Figure 5.

The pattern of cytokine and gene expression is dysregulated in effector T cells (Teffs) from old mice. (A–D) Splenocytes were harvested from young and old mice, enriched for CD4+ T cells by magnetic separation, stained for CD4, CD62L, and CD25, and subsequently sorted into CD4+CD62L–CD25– and CD4+CD62L–CD25–/low Teff subsets as shown in Figure 3A. The sorted Teff subsets were stimulated for 48 h and then cytokine production was measured in the supernatant by ELISA. Data are shown as means ± SEM of four or nine independent experiments (each with 4–5 mice per group) with CD4+CD62L–CD25–/low or CD4+CD62L–CD25– Teff subsets, respectively. (E) CD4+CD62L–CD25low Teff subsets were sorted from young and old mice and total RNA was extracted.
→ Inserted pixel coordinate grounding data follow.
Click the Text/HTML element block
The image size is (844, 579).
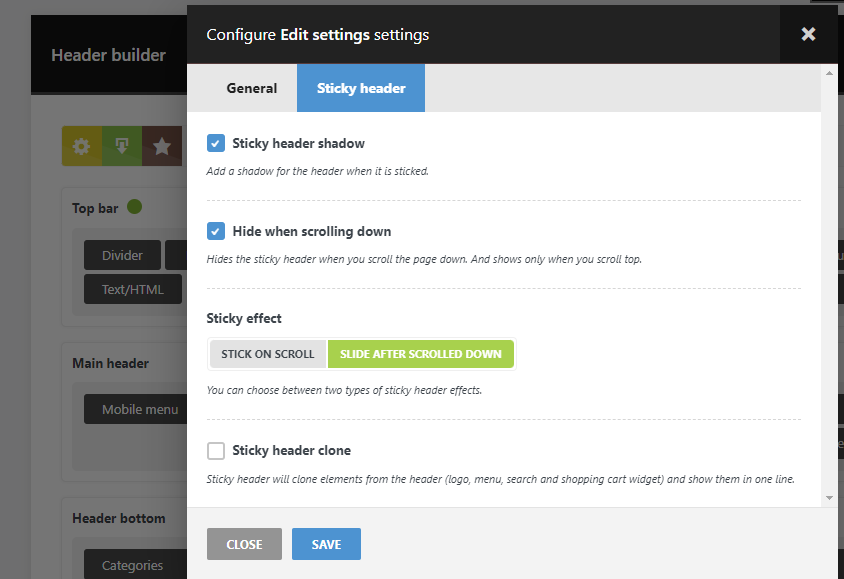coord(134,290)
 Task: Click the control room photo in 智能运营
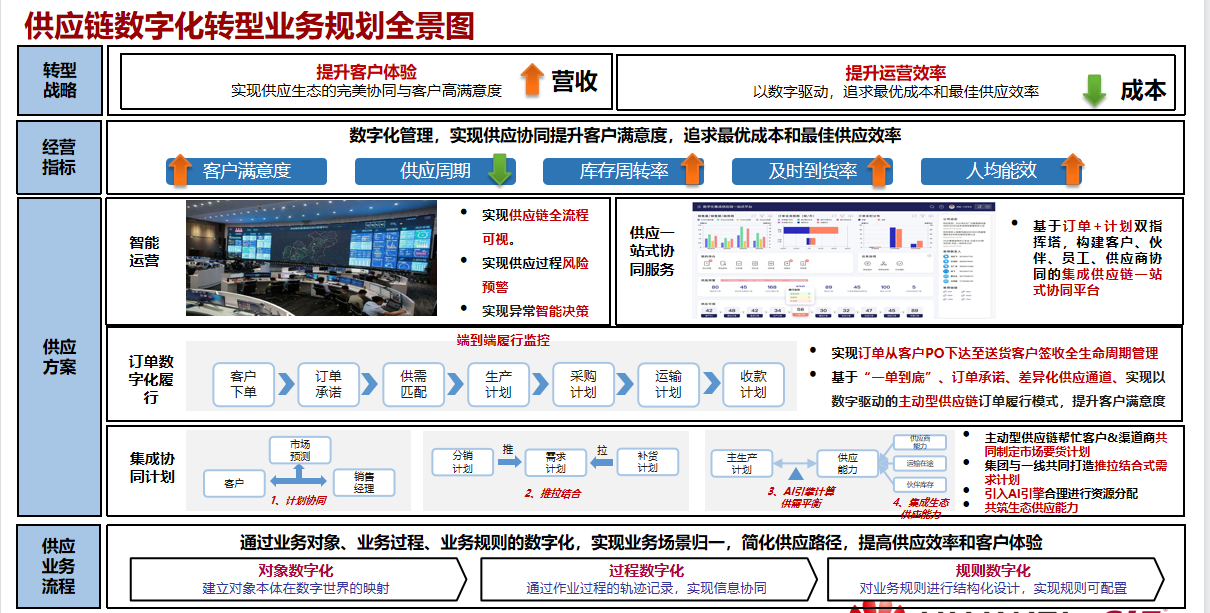pyautogui.click(x=311, y=258)
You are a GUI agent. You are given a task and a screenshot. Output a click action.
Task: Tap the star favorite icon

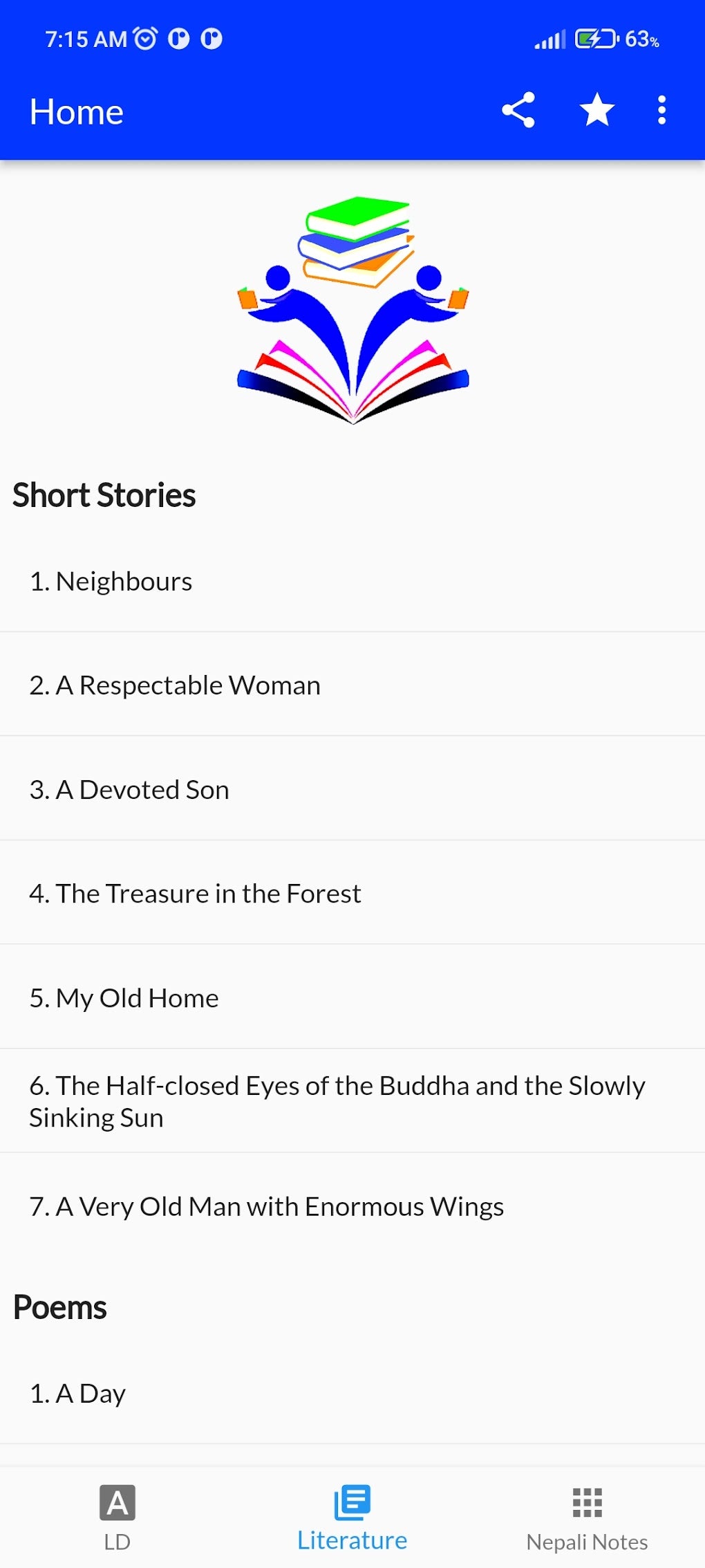596,110
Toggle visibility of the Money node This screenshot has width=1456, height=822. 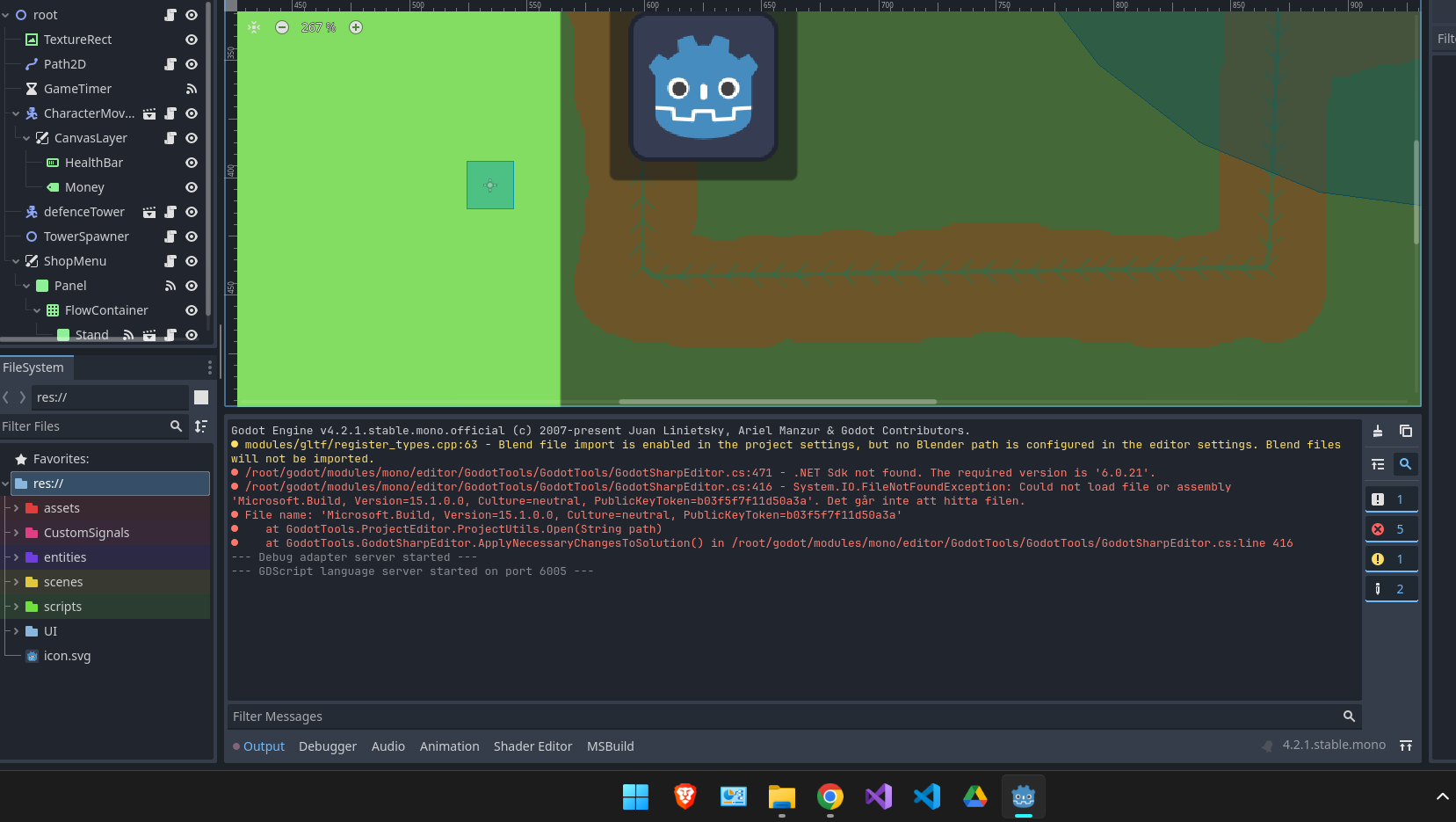[x=192, y=187]
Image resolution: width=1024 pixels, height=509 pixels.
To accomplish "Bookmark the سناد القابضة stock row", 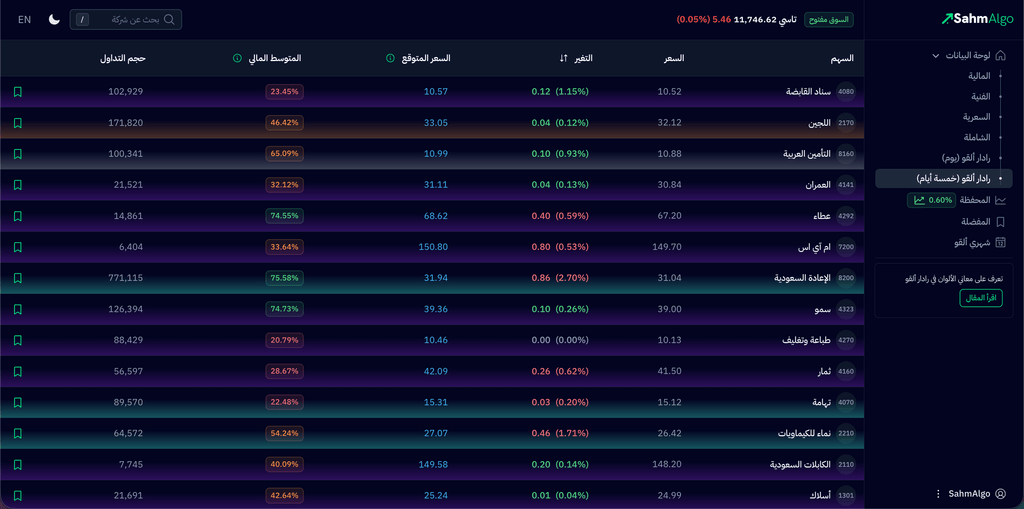I will click(18, 92).
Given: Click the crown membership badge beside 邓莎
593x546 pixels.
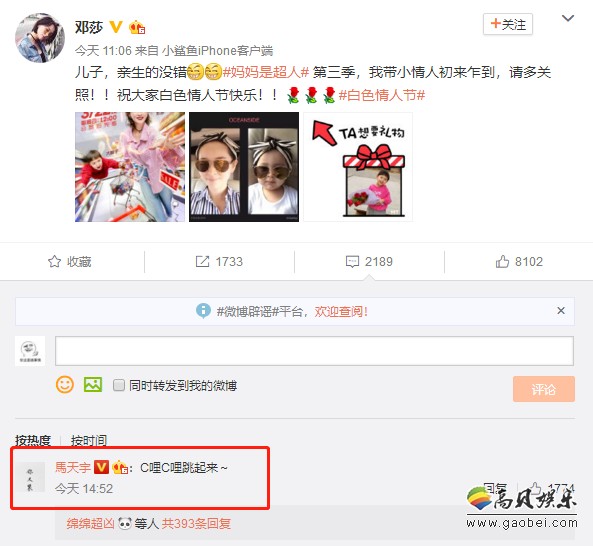Looking at the screenshot, I should point(137,27).
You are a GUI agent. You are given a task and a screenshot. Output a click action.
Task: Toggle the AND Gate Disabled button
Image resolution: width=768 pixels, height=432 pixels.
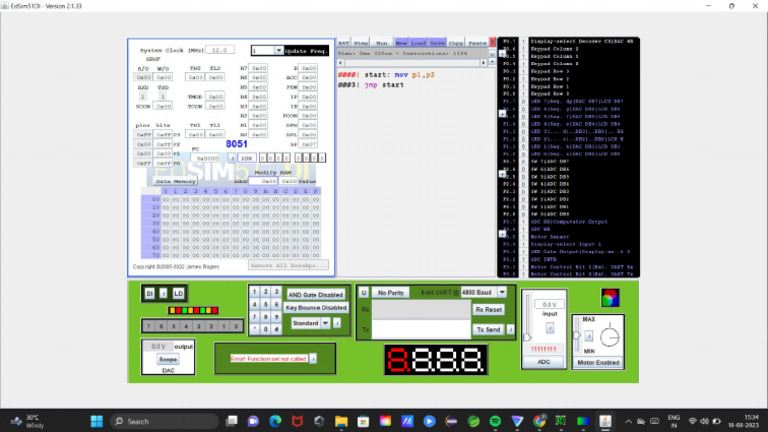point(315,294)
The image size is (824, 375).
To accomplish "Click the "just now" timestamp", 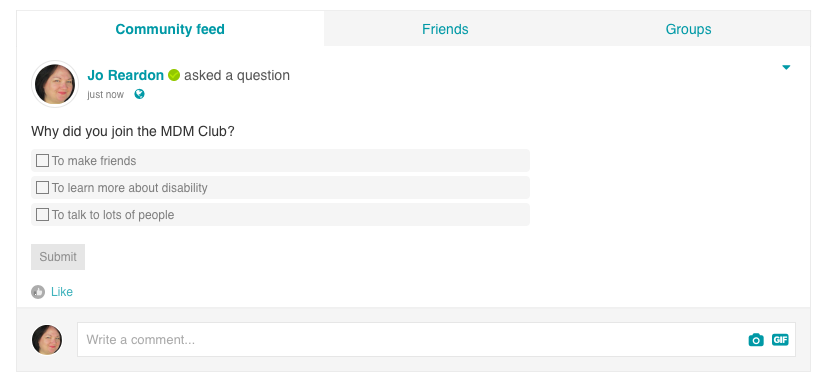I will (106, 95).
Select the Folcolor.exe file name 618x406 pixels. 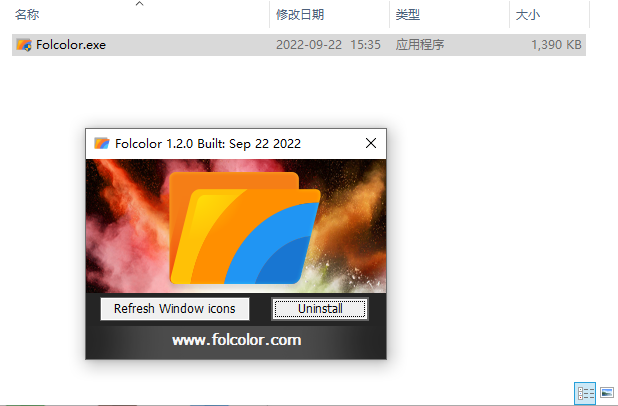(71, 45)
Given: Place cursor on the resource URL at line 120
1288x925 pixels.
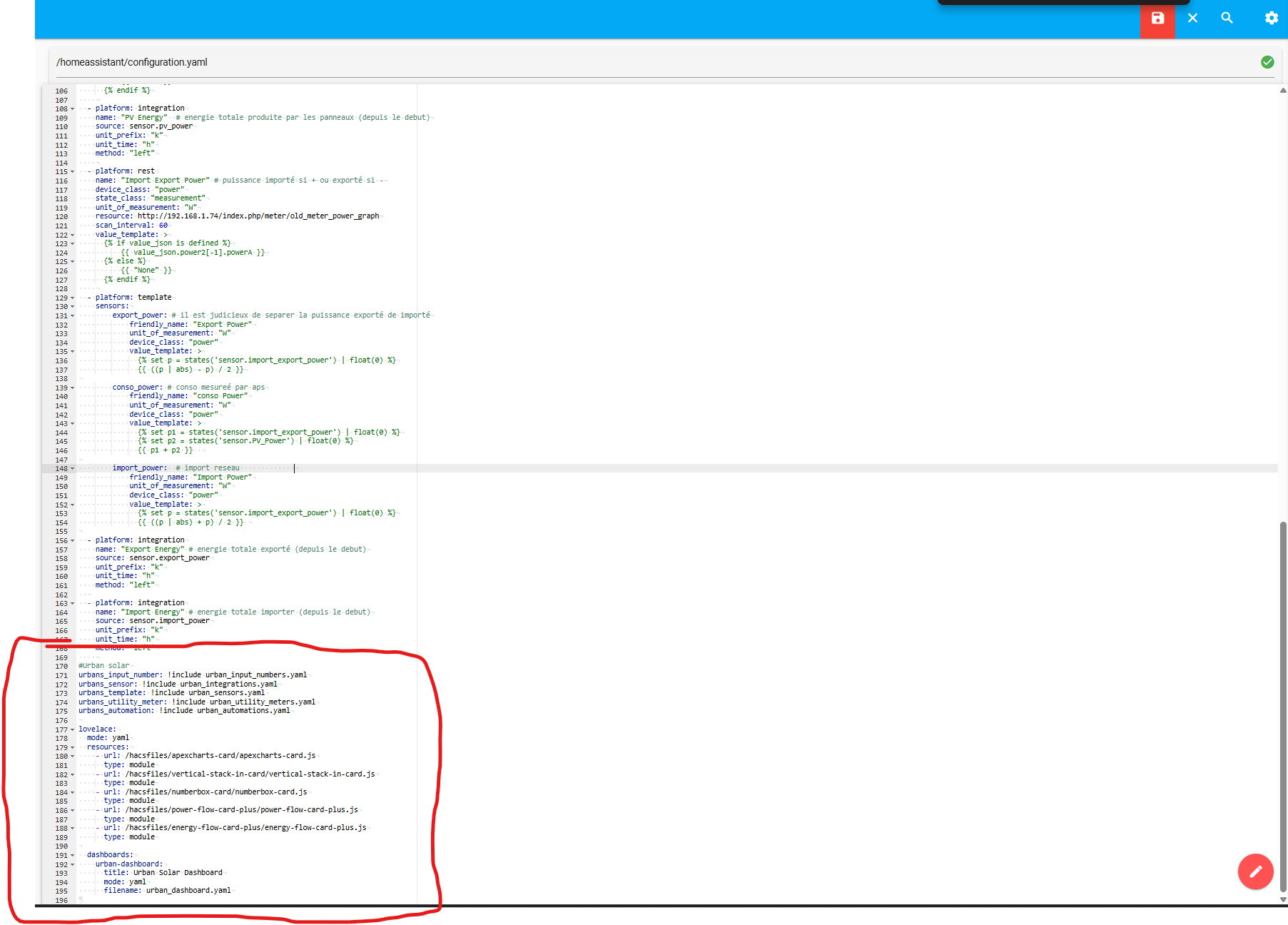Looking at the screenshot, I should pyautogui.click(x=258, y=216).
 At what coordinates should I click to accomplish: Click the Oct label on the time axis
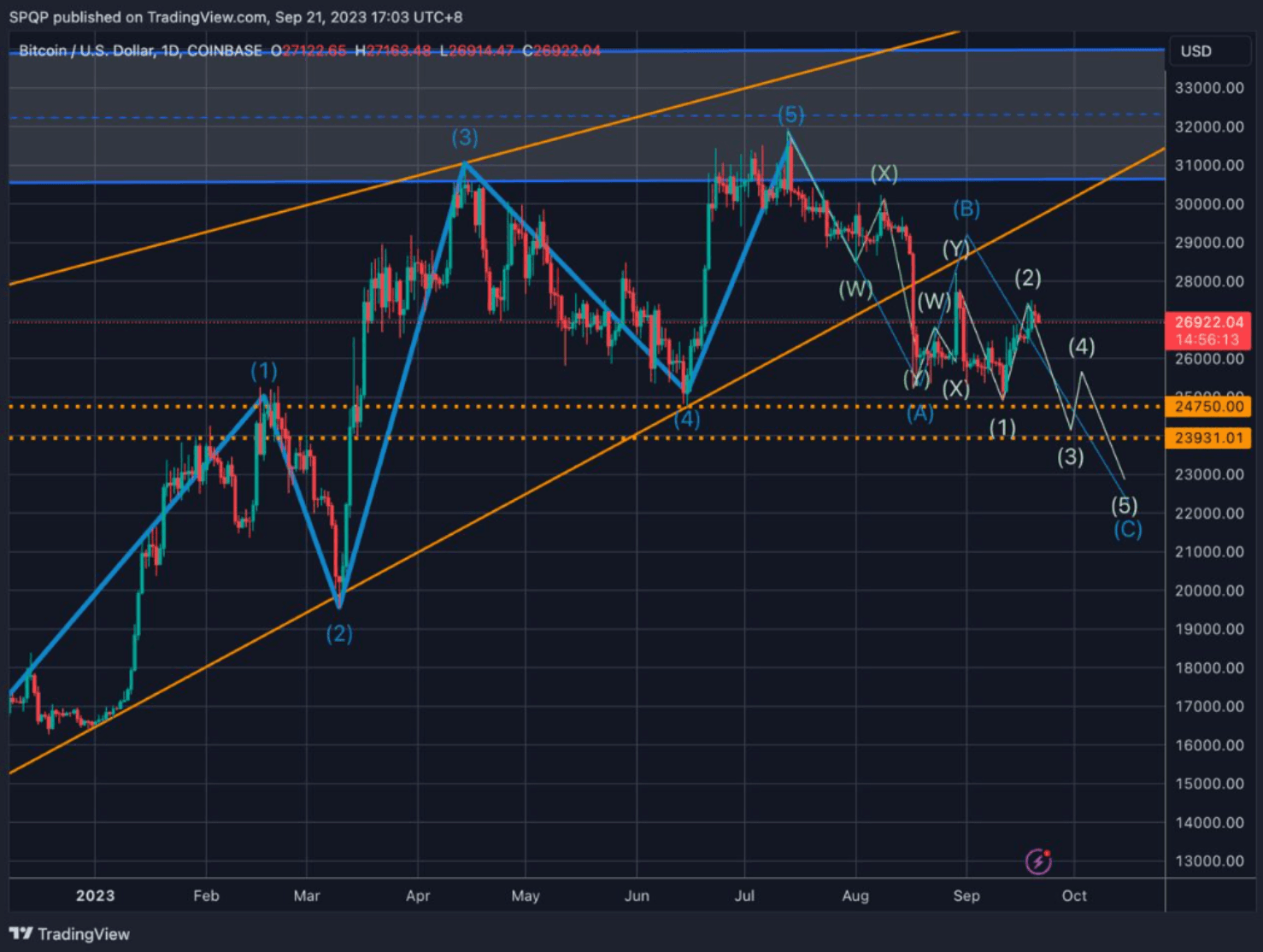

The RNA was reverse transcribed with a high-capacity cDNA reverse-transcription kit, and gene expression was analyzed with qPCR and is shown as fold change in old mice relative to young mice. Data are shown as means ± SD of 3–4 mice per group, representing three independent experiments (each with 3–4 mice per group). p values were calculated by Student’s t-test; *p < 0.05; **p < 0.01; ***p < 0.001. The calculated means, SDs, and p values are provided in Table S1 in Supplementary Material.